— BEGIN Records shown —

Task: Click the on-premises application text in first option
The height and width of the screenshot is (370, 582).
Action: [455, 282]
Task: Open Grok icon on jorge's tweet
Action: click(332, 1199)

— END Records shown —
— BEGIN Records shown —

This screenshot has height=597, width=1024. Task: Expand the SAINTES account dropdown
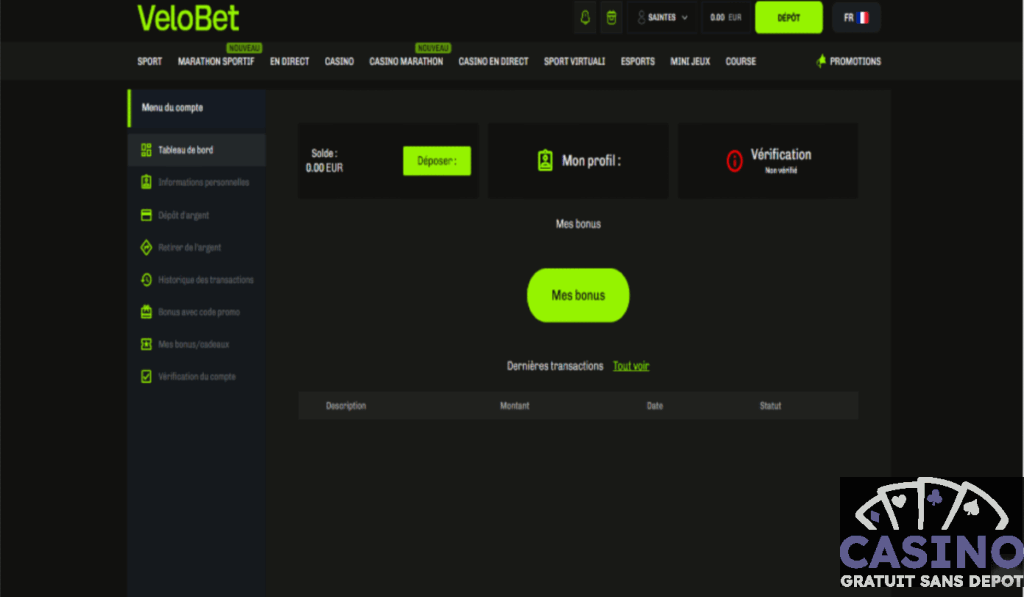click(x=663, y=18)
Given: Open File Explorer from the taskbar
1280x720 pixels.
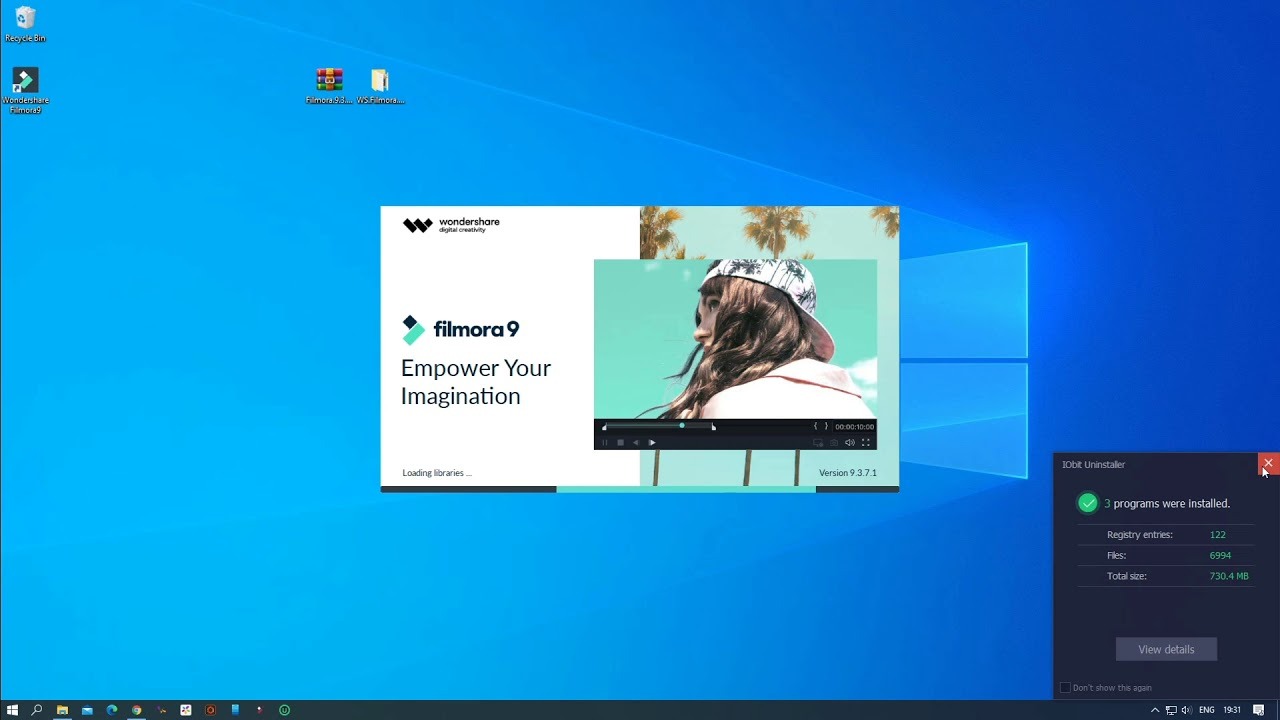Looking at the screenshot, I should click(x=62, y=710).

— END Records shown —

▸ Aim
Format the rows from the line containing "Task: Click the" to the line containing "Action: click(332, 1199)" as a JSON list of strings, one string per line, with blank lines left out.

▸ Exercise result
[
  "Task: Click the on-premises application text in first option",
  "The height and width of the screenshot is (370, 582).",
  "Action: [455, 282]",
  "Task: Open Grok icon on jorge's tweet",
  "Action: click(332, 1199)"
]